Section titled “Count Migrated vs Not Migrated Requests (Last 1 Hour)”
SELECT
double2 as migrated,
SUM(_sample_interval) as request_count
FROM packages_router_ops
WHERE
timestamp > NOW() - INTERVAL '1' HOUR
GROUP BY migrated
ORDER BY request_count DESC

Count Requests 24 Hours Ago (1 Hour Window, Grouped by Handlers)

Section titled “Count Requests 24 Hours Ago (1 Hour Window, Grouped by Handlers)”
SELECT
index1 as handler_name,
SUM(_sample_interval) as request_count
FROM packages_router_ops
WHERE
timestamp > NOW() - INTERVAL '25' HOUR
AND timestamp <= NOW() - INTERVAL '24' HOUR
GROUP BY handler_name
ORDER BY request_count DESC
SELECT
SUM(_sample_interval) as total_request_count
FROM packages_router_ops
WHERE
timestamp > NOW() - INTERVAL '1' HOUR

Count Requests from a Specific IP (Last 1 Hour)

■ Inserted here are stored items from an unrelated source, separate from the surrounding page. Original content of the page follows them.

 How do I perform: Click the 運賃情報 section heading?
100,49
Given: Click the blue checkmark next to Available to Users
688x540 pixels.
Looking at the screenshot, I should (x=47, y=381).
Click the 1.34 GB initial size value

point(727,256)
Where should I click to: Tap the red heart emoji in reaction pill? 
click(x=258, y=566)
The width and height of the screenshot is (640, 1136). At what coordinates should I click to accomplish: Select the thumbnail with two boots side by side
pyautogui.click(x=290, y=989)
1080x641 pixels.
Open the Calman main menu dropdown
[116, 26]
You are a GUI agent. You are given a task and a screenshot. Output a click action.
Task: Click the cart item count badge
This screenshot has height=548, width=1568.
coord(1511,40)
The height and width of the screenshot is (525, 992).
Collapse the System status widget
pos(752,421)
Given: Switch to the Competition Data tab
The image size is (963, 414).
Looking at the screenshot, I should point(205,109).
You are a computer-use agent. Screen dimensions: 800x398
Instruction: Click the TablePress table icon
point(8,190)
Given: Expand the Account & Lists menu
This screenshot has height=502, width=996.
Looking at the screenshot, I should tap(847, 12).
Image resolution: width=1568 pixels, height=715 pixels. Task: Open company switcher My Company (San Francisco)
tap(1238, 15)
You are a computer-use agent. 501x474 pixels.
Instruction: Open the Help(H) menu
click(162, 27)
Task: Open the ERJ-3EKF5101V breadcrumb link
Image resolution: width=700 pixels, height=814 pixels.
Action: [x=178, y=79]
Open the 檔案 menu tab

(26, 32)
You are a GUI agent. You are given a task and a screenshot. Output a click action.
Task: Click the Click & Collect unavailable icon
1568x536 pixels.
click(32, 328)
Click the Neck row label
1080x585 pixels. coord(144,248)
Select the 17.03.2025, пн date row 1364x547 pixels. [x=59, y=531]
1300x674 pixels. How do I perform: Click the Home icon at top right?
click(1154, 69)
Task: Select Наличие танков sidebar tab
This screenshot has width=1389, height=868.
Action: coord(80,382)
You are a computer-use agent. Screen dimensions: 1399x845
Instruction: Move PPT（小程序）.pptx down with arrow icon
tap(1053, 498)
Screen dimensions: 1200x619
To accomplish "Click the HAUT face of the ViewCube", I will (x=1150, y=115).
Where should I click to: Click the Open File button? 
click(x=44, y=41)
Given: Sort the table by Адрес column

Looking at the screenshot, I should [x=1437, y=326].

Section titled “Count Requests from a Specific IP (Last 1 Hour)”
SELECT
blob4 as client_identifier,
SUM(_sample_interval) as request_count
FROM packages_router_ops
WHERE
timestamp > NOW() - INTERVAL '1' HOUR
AND blob4 LIKE '192.168.1.1%'
GROUP BY client_identifier
ORDER BY request_count DESC

Sum Total Count by Repository Path (Last 24 Hours)

Section titled “Sum Total Count by Repository Path (Last 24 Hours)”
SELECT
blob1 as repo_path,
SUM(_sample_interval) as total_count
FROM packages_router_ops
WHERE
timestamp > NOW() - INTERVAL '24' HOUR
GROUP BY repo_path
ORDER BY total_count DESC

Match Specific Handlers with .deb Files (Last 24 Hours)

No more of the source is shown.